The world market for marine industries is valued at €869 billion (Douglas Westwood Ltd. 2005). Ireland’s current share of this is minuscule.  However, significant opportunities exist for traditional marine sub-sectors (fishing, aquaculture, seaweed, shipping, tourism) that have a high export or internationally traded dimension. Sea Change targets sub-sectors which can increase their competiveness by capitalising on research, integrating new technology and developing innovative competitive production systems and service models to target niche, high-value and high growth markets.

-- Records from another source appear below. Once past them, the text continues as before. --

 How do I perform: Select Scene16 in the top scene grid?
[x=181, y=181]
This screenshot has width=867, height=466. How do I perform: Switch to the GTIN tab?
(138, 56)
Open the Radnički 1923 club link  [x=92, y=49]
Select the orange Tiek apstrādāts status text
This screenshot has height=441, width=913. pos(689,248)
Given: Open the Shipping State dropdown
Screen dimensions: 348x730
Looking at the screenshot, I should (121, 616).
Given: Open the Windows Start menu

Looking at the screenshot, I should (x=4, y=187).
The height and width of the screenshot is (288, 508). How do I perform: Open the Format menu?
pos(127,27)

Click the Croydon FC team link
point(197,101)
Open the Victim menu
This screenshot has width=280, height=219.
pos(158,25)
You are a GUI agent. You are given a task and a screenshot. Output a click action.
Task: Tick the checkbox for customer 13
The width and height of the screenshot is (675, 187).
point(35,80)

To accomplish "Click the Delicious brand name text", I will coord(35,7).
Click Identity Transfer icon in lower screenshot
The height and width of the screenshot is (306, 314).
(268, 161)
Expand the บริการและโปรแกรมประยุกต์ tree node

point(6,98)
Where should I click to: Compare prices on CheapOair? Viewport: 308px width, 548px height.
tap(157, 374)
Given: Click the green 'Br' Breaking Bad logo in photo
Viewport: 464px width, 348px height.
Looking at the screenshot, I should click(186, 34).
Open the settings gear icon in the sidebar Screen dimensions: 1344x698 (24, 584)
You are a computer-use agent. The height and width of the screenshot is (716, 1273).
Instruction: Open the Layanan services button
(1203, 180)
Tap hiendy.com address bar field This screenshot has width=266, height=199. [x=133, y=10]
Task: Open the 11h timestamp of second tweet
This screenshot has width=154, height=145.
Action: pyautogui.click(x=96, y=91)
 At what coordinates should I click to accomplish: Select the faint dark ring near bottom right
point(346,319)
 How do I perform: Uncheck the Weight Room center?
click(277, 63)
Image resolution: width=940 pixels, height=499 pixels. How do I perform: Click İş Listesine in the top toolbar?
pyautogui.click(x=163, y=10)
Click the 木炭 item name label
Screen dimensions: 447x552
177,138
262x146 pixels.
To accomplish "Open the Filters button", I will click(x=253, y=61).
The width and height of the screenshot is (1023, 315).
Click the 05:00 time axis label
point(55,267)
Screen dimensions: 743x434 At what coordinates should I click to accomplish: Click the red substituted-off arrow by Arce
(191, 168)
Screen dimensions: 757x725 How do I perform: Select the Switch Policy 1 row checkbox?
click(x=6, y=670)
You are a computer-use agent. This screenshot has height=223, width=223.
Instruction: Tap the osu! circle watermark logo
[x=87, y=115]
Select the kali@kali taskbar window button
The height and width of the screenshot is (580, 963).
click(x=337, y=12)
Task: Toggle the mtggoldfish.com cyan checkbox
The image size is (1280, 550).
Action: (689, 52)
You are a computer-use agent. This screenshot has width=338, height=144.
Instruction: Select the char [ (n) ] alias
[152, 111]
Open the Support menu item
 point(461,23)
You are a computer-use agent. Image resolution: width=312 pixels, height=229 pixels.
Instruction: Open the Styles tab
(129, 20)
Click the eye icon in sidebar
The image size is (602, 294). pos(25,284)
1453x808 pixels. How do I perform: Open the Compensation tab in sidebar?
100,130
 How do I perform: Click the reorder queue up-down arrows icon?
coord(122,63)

For further information on the aims, objectives and Research programmes in Sea Change please visit the Sea Change section on the Marine Institute Website at www.marine.ie

Sea Change Marine Food Advisory Group

The Sea Change Marine Advisory Group was set up by the Marine Institute in 2007 to address the coordinated approach to marine food research advocated under the Sea Change strategy.

It consists of over 40 members representing the various stakeholders involved in marine food research and development including BIM, DAFF, Marine Institute, Teagasc, DEHLG, IBEC, Údarás na Gaeltachta, Bord Bia, Enterprise Ireland, Sea-Fisheries Protection Authority, University College Cork, National University of Ireland, Galway, Waterford Institute of Technology, University College Dublin, Galway Mayo Institute of Technology, Letterkenny Institute of Technology, Irish Fish Producers' Organisation, Irish Salmon Grower's Association, Brandon Products, Connemara Seafoods, Marine Harvest Ireland, Earagail Eisc Teoranta The group meets on an annual basis to advise and guide the Marine Institute on the implementation of the marine food research programmes in Sea Change (i.e. fisheries, aquaculture, seaweed, seafood processing and marine functional foods).  

In addition, the meeting provides a forum for researchers to update members on the status of current marine food related research projects funded by the Marine Institute under the NDP Marine Research Sub-Programme 2007-2013, and for agency and institutional representatives to give updates on other current and planned research initiatives  

One of the aims of the group is to ensure strong links are maintained between Sea Change and the Seafood Strategy (Cawley Report) Implementation Group, with reciprocal representation on the respective Steering Groups.